A autorização para a instalação da chamada lavra subterrânea (retirada do minério abaixo do solo) é emitida pelo Instituto de Proteção Ambiental do Amazonas (Ipaam), que seguirá em análise de outras atividades e serviços que deverão ser desenvolvidas pela empresa.

Com validade de três anos, a licença ambiental de instalação autoriza a construção da parte administrativa e funcional do complexo, incluindo as minas subterrâneas que terão 800 metros de profundidade para a extração do potássio por meio de um sistema de alta tecnologia e sem qualquer influência no modo de vida da superfície.

O Cloreto de Potássio é um dos minerais mais importantes para indústria de fertilizantes agrícolas do mundo. Com a fase de operação prevista para durar mais de 23 anos, o Projeto Potássio Autazes permitirá maior competitividade do produto feito na região em relação ao produto importado.

De acordo com o Governo do Estado, o volume de 20% de cloreto de potássio que a produção do Amazonas vai atender corresponde à média de 2,2 milhões de toneladas de cloreto de potássio por ano. Canadá, Rússia, Bielorrússia, Alemanha e Israel são alguns dos países que atendem à demanda do Brasil atualmente.

Jogo de interesses

Em matéria publicada em novembro do ano passado, na Folha de São Paulo, o MPI (Ministério dos Povos Indígenas) afirmou que o empreendimento para a exploração de potássio a Amazônia, é de interesse de grupos ruralistas contrários aos interesses dos povos indígenas.

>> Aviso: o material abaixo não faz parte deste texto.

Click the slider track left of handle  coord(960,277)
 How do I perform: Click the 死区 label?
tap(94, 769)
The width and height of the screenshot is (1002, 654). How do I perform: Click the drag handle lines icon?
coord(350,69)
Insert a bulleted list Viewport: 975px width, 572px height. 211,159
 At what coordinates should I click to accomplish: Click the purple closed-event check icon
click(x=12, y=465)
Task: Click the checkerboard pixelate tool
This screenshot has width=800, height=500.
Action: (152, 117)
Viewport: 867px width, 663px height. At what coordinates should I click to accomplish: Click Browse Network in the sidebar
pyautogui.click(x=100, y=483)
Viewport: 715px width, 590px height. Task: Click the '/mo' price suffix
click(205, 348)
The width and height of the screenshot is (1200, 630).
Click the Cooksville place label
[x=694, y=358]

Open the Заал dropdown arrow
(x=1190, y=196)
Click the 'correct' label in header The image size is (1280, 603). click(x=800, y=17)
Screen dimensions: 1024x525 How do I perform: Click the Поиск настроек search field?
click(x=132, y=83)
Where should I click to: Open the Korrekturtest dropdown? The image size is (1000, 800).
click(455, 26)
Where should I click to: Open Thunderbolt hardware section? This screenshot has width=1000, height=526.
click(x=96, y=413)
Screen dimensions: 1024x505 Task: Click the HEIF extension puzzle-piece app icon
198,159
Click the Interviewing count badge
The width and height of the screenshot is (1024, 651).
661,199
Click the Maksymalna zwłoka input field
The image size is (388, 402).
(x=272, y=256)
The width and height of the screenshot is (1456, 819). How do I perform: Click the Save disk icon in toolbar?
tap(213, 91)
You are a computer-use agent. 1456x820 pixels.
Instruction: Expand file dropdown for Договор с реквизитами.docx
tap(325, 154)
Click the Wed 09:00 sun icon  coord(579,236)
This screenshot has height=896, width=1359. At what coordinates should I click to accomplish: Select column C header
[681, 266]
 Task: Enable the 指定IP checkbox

À época, a ministra Sônia Guajajara afirmou ser contra o que ela chamou de ‘processo para a coação, manipulação, intimidação e pressões indevidas que o povo Mura vem sofrendo”, e que foi apontado pelo Ministério Público Federal (MPF).

Em novembro de 2023, o MPF a Justiça Federal no Amazonas atendeu ao pedido emergencial do MPF, ao pedido emergencial da Organização de lideranças indígenas Mura de Careiro da Várzea (OLIMCV) e da comunidade indígena do Lago do Soares, em Autazes (AM), e suspendeu imediatamente o procedimento de licenciamento ambiental, a consulta realizada de forma irregular e qualquer avanço nos trâmites para a implantação do empreendimento da empresa Potássio do Brasil em Autazes.

A decisão teve como base o agravamento das irregularidades, a partir de uma série de violações, falsas promessas, ameaças e cooptações dos povos indígenas, inclusive de lideranças Mura, e de servidores/gestores públicos por prepostos e pelo próprio presidente da empresa Potássio do Brasil.

A empresa de mineração também foi multada em R$ 1 milhão pelo descumprimento dos deveres assumidos durante as audiências de conciliação, em especial, por realizar pressão indevida sobre o povo Mura. A Justiça Federal ainda determinou a imediata suspensão de qualquer atitude de coação, manipulação, fraude, intimidação, ameaça, pressão e cooptação contra os indígenas Mura, praticados pela Potássio do Brasil.

Na petição, o MPF destacou graves violações e irregularidades em andamento. Segundo o documento, diversos relatos de áudio, vídeo, ligações telefônicas, oitivas presenciais e videoconferência, documentos e outros meios demonstram “o cenário caótico estabelecido entre o povo Mura e lideranças indígenas nas aldeias a partir de cooptações, promessas, pressões e ameaças estimuladas ou perpetradas diretamente pela empresa Potássio do Brasil e seus prepostos”. O Amazônia Plural solicitou ao MPF o atual andamento do processo e aguarda retorno.